I honestly think this is the future of miniature wargames. Whether big players keep designing the same shit they did in the 80’s, or the older more “serious” players in the industry keep rolling on the old-school for old-school’s sake wave of new games with vague rules and lots of ink spent on “the spirit of the game.”

With Infinity and Force on Force (and I’m sure a few others out there I don’t know about) we get the newly paved way for dynamic gaming, a lot fancier and more elegant than THW’s tables filled reaction system. Players are engaged now the complete turn. Tactics become more realistic and less abstract, even with the normal abstractions we need to work around miniature terrain and such.

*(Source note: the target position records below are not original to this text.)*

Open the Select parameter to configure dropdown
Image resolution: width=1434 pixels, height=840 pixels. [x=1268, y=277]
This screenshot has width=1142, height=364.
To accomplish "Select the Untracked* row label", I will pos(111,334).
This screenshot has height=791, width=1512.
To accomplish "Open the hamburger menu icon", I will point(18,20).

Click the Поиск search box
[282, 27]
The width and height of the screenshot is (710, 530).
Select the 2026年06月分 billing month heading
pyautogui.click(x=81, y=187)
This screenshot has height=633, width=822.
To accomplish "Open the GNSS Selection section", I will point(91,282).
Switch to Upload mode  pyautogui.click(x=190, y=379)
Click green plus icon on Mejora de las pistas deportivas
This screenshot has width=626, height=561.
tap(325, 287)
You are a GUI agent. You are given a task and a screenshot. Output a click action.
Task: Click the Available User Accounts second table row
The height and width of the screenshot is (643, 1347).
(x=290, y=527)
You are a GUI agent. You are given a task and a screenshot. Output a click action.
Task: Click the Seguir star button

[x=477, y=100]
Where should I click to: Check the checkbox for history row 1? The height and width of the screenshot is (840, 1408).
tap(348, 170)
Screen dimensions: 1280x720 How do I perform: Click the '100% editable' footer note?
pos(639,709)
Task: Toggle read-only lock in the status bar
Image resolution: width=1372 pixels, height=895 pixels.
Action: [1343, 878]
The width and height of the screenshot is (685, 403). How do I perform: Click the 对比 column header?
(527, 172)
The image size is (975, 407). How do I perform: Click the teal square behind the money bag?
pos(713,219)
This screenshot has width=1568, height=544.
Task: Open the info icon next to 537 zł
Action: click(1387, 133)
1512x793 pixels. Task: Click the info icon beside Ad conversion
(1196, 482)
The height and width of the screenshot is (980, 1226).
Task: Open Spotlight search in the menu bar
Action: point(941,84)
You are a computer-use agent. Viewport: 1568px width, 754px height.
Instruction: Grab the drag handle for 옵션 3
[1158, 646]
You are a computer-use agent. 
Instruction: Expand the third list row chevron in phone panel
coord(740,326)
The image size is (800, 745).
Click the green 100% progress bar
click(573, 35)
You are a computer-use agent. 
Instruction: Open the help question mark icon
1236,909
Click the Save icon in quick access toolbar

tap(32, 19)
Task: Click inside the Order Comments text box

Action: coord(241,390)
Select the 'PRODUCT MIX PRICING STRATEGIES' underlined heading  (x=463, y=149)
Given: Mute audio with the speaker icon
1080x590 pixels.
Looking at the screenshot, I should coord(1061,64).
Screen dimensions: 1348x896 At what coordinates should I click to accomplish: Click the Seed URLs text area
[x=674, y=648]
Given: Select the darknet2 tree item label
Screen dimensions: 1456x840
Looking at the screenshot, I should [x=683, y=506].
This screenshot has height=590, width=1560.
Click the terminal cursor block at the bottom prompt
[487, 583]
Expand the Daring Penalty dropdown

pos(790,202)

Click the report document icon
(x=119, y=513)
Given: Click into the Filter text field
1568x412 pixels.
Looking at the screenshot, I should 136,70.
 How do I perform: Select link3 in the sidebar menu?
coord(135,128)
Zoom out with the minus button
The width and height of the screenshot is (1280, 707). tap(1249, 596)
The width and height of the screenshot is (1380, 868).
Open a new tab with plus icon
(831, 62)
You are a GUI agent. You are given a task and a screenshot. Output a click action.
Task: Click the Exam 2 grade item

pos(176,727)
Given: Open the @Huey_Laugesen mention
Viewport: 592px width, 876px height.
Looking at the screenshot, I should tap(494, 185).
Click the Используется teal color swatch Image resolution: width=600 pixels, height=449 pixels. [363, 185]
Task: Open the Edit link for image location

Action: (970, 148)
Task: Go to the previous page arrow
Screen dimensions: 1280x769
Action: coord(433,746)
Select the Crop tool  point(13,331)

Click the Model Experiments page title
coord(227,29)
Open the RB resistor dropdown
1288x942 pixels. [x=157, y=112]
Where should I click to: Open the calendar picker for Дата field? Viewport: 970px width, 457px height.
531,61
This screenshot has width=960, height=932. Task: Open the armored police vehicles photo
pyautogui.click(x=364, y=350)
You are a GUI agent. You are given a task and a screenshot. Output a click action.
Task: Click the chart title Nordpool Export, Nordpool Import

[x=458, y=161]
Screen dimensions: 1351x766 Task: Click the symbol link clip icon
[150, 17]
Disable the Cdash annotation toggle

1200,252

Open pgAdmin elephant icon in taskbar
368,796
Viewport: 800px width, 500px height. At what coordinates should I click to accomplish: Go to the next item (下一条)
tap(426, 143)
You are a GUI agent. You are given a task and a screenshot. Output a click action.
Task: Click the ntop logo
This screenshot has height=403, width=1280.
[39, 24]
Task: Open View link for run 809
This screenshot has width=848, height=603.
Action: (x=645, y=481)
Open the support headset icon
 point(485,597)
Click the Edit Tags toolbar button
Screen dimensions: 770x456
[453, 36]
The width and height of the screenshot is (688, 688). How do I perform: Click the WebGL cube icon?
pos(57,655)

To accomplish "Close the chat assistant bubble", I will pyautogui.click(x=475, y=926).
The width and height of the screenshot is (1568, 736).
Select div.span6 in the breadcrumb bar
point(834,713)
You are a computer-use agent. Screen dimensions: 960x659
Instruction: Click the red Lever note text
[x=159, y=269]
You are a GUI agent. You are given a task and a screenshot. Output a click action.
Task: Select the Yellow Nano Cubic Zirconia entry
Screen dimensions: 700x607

Every move now needs to be thought first on a logical level, and only then looking at model’s stats or dice probabilities. Terrain is gaining a lot more importance and games will look better because of that.

Same side gaming is becoming more and more “doable” and fun. I think it’s just what the stagnant wargame design scene needs.

On a side note, someone here decided they had too many zombies (“too many zombies”… I know, right?) so he decided to dispose of, let’s say, a couple of zombie horde boxes from Wargames Factory. Yes, the same zombies I ordered a year ago online when the company took a dive and changed my order for lots of Warmachine stuff. Well, those 60 less than stellar (but great to fill a table up) sculpts are now on my possession and yeah, I am designing a zombie game to use them with Dust Tactics figures. Because we all know the world does need another zombie game!

Pics of completely unrelated stuff coming this week.